A Polícia Federal cumpriu nesta quarta-feira (3) mandado de busca e apreensão em endereço do ex-presidente Jair Bolsonaro (PL) e de prisão contra alguns de seus mais próximos ex-assessores.

De acordo com a PF, os suspeitos teriam realizado tentativas de inserção de dados falsos sobre vacinação da Covid-19 no sistema do Ministério da Saúde entre novembro de 2021 e dezembro de 2022.

Em representação ao ministro Alexandre de Moraes, do STF, a PF aponta Mauro Cid, o ex-ajudante de ordens de Bolsonaro, como principal articulador do esquema.

Segundo a PF, Bolsonaro tinha ciência da inserção fraudulenta dos dados no sistema. "Jair Bolsonaro, Mauro Cid e, possivelmente, Marcelo Câmara tinham plena ciência da inserção fraudulenta dos dados de vacinação, se quedando inertes em relação a tais fatos até o presente momento", diz a PF.

O ex-presidente Jair Bolsonaro e seu chefe da ajudância de ordens, o tenente-coronel Mauro Cid - Adriano Machado/Reuters

O ex-presidente negou e disse que a ação da PF em sua casa foi uma "operação para esculachar".

Foram alvo de mandado de prisão Mauro Cid e Luis Marcos dos Reis, ex-ajudantes de ordens, Max Guilherme de Moura e Sergio Cordeiro, seguranças de Bolsonaro, Ailton Moraes Barros, candidato a deputado estadual pelo PL-RJ em 2022, e João Carlos de Sousa Brecha, secretário da Prefeitura de Duque de Caxias (RJ), reduto bolsonarista na Baixada Fluminense de onde teria sido operada a fraude.

A ex-primeira-dama Michelle Bolsonaro também é alvo de apuração, mas Moraes negou pedido de busca e apreensão contra ela.

Bolsonaro foi intimado pela PF a prestar depoimento ainda nesta quarta sobre o caso, mas informou que não compareceria à oitiva. O ex-presidente permaneceu na sede do PL em Brasília em reuniões com aliados.

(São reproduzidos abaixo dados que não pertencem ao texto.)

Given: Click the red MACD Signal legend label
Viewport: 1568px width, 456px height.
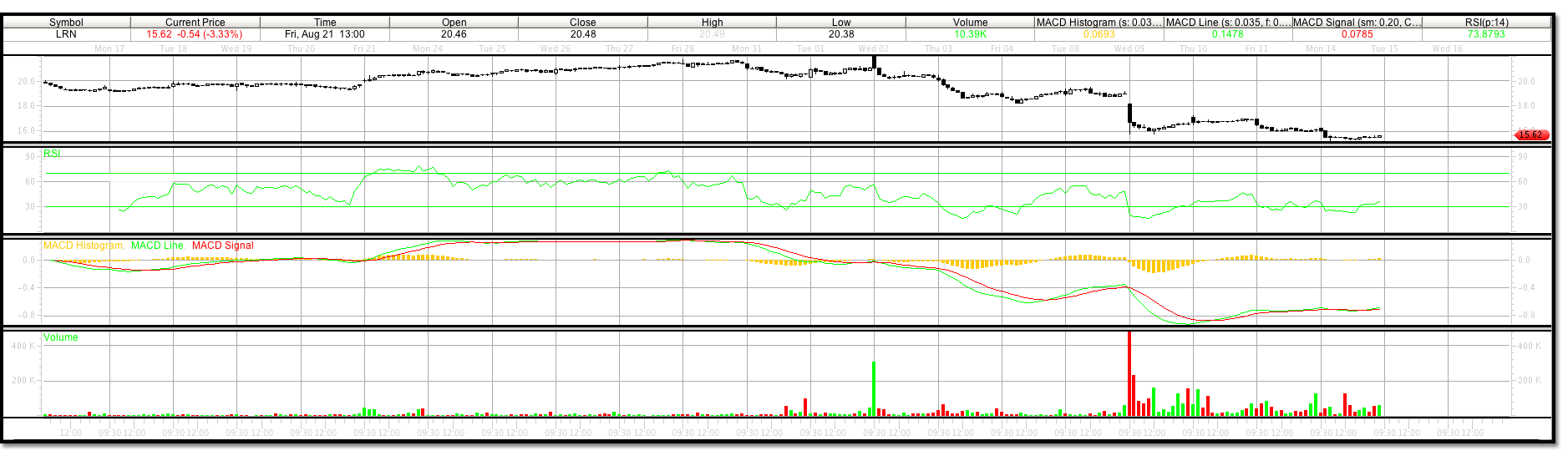Looking at the screenshot, I should pyautogui.click(x=222, y=246).
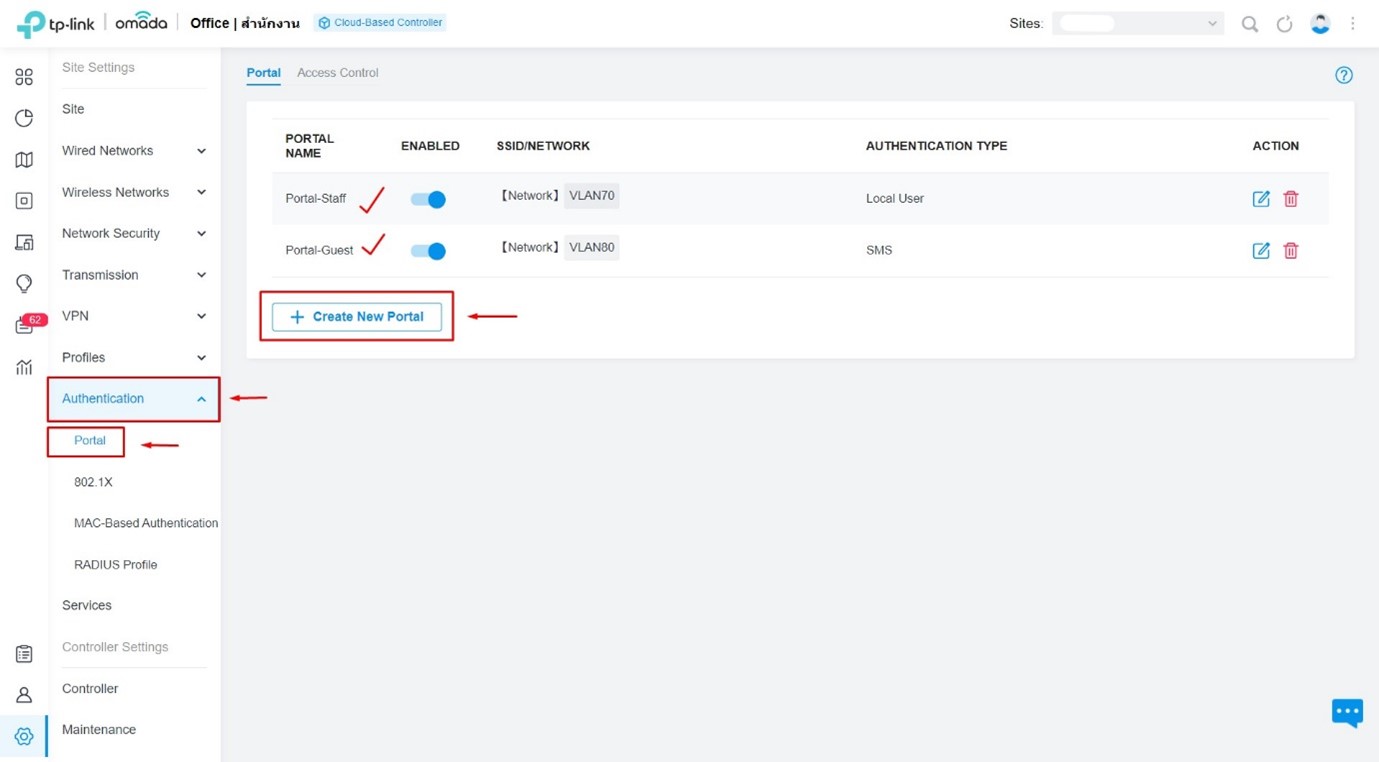Image resolution: width=1379 pixels, height=762 pixels.
Task: Expand Wired Networks menu
Action: 133,151
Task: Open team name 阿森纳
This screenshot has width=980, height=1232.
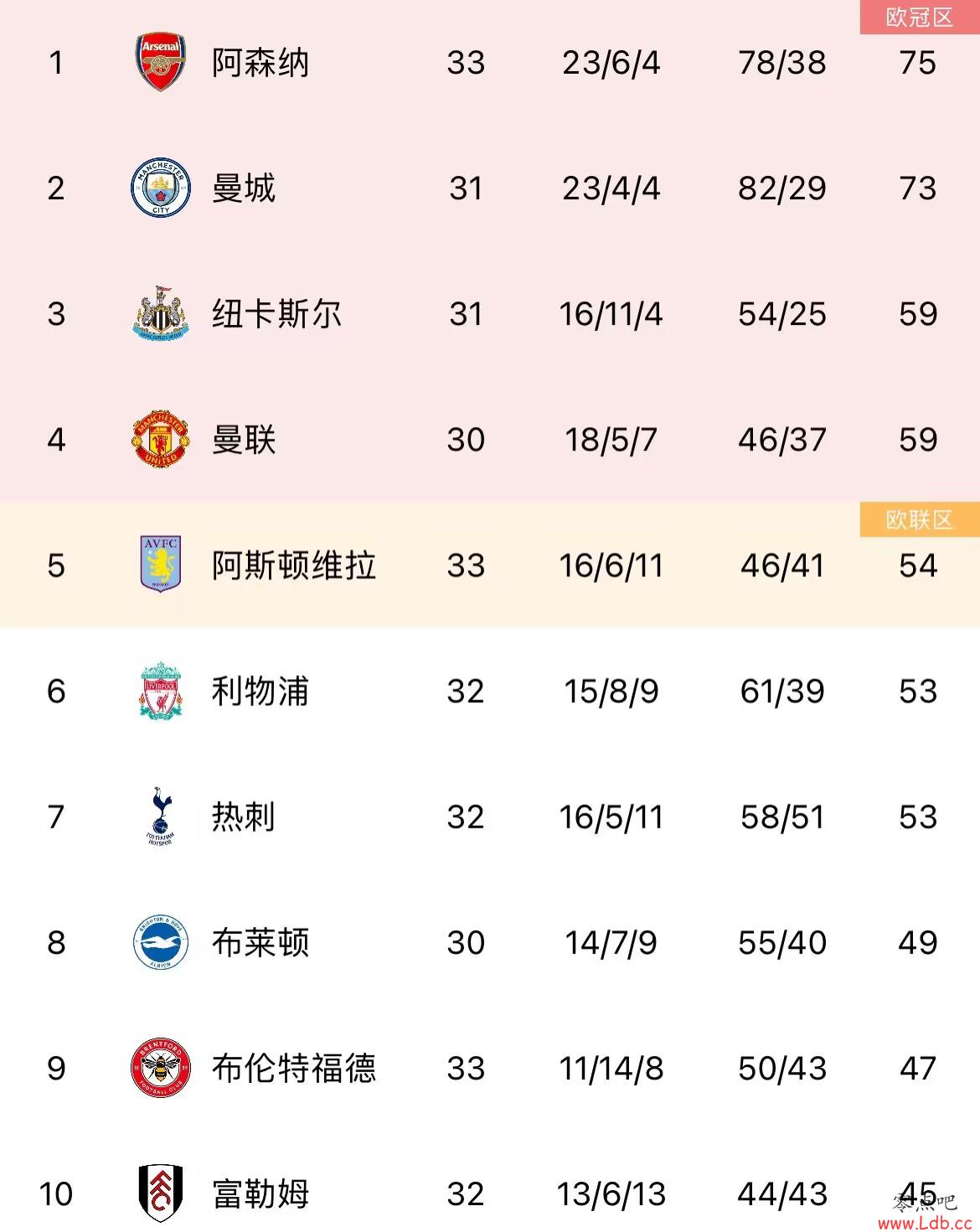Action: click(x=260, y=63)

Os investigadores mapearam duas tentativas de fraude. Em 2021, a ação teria sido para beneficiar parentes de Cid. Em 2022, os dados teriam sido inseridos para constar que o então presidente e os demais beneficiários teriam sido imunizados e assim pudessem emitir certificado de vacinação para viajar aos Estados Unidos.

A inserção dos dados ocorreu em 21 de dezembro, antes da viagem de Bolsonaro aos EUA, indicando como se Bolsonaro tivesse recebido duas doses da vacina Pfizer. Menos de uma semana depois, porém, as informações foram excluídas do sistema. O presidente negou fraude e disse que nunca se vacinou.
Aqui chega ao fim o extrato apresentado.